# Queue in C – Data Structures Part 4

This article is a continuation of the  Series on Data Structures and carries the discussion on different types of data structures and their implementation. The aim of this series is to provide easy and practical examples that anyone can understand. In our previous article, we have seen how to implement the stack data structure using the Linked List. In this article, we will see Queue in C Programming – Data Structures Part 4.

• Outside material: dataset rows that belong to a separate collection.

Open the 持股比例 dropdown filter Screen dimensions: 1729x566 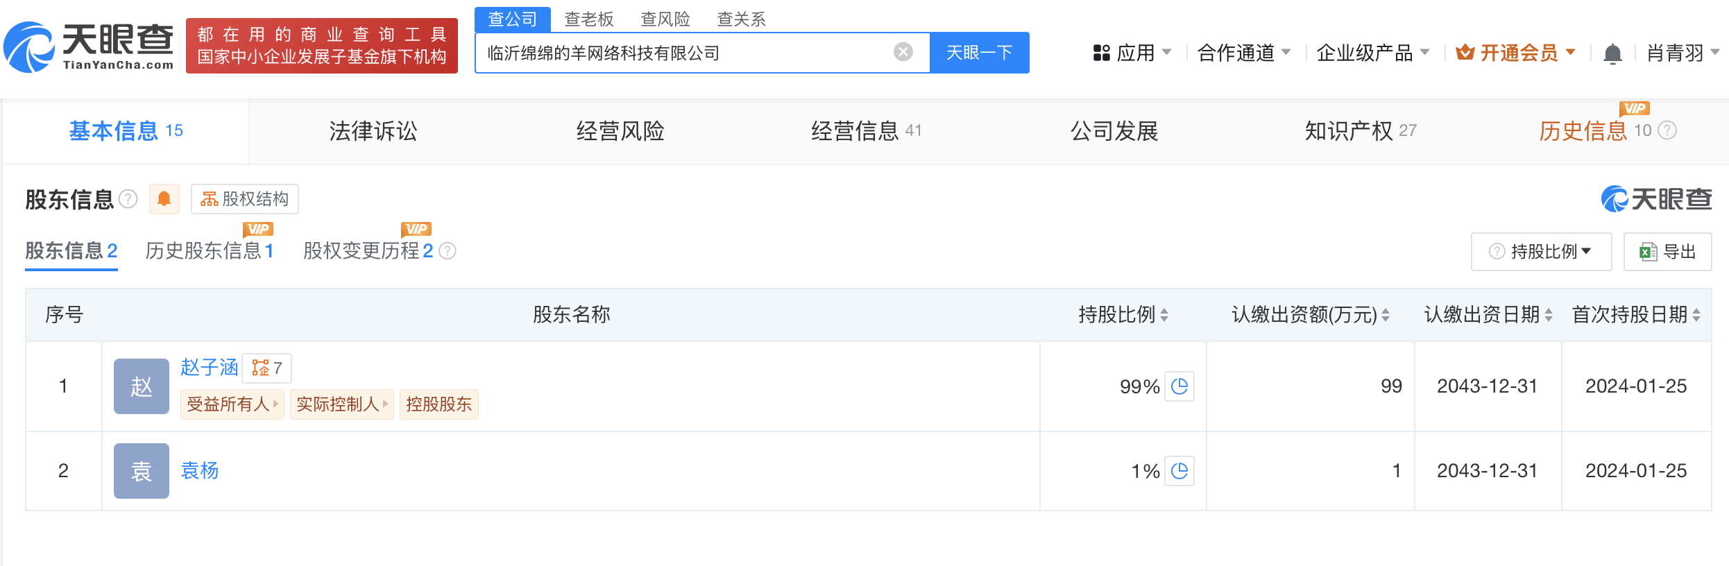1541,252
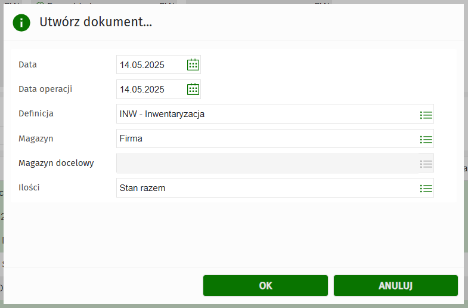This screenshot has width=468, height=308.
Task: Click greyed list icon of Magazyn docelowy
Action: point(426,164)
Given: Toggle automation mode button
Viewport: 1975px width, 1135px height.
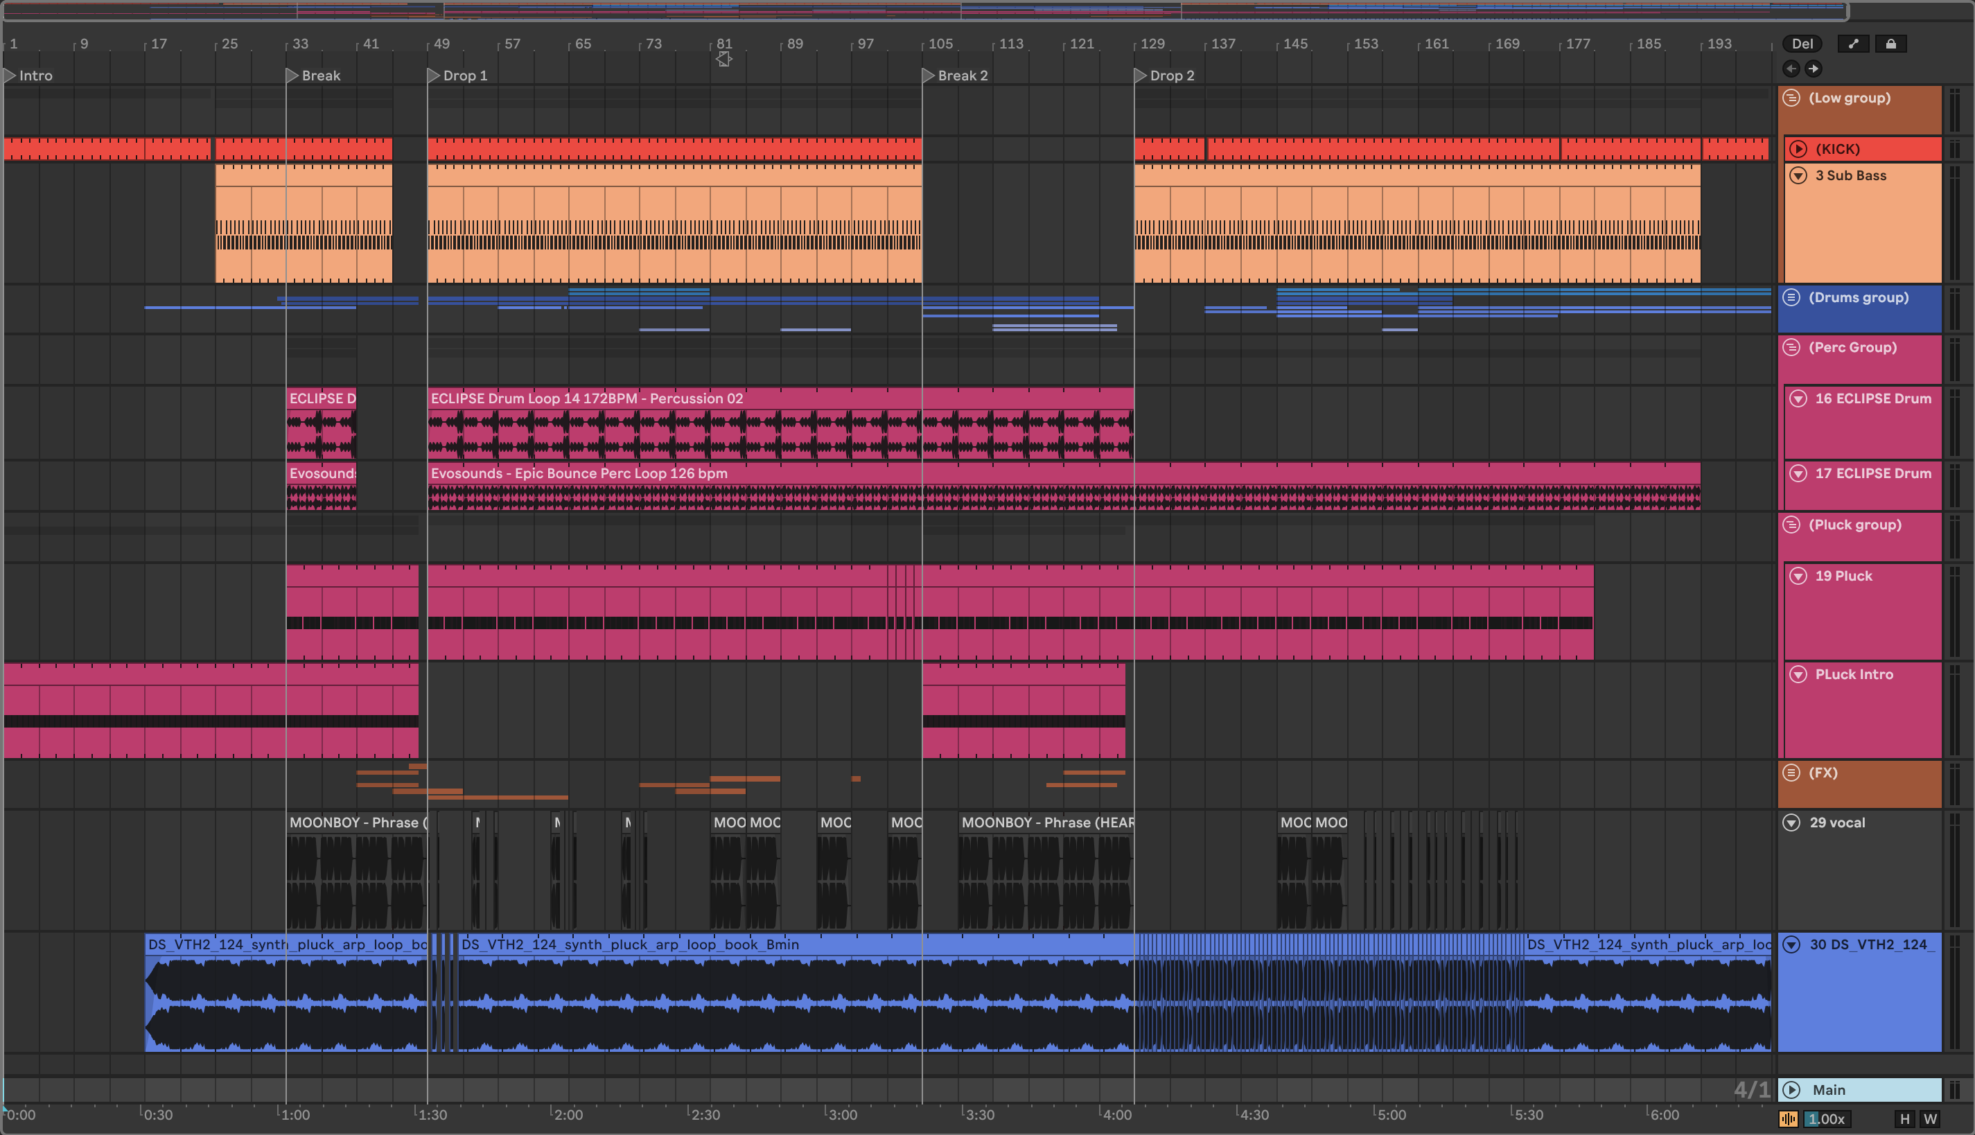Looking at the screenshot, I should 1853,44.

## What is Queue in general?

In real life, Queue is a line or sequence of people or vehicles or any objects awaiting their turn to be attended to or to proceed. Let’s consider the below real-time examples.

• A queue of people waiting for their turn to come to take money from the ATM machine,
• A queue of vehicles waiting for the traffic signal to turn green,
• A queue of people waiting to buy tickets in a railway station or movie theater.
• etc.

Gif Image

The above gif image explains a funny scenario that everyone faced even one time in our life. Okay, let’s start our original topic.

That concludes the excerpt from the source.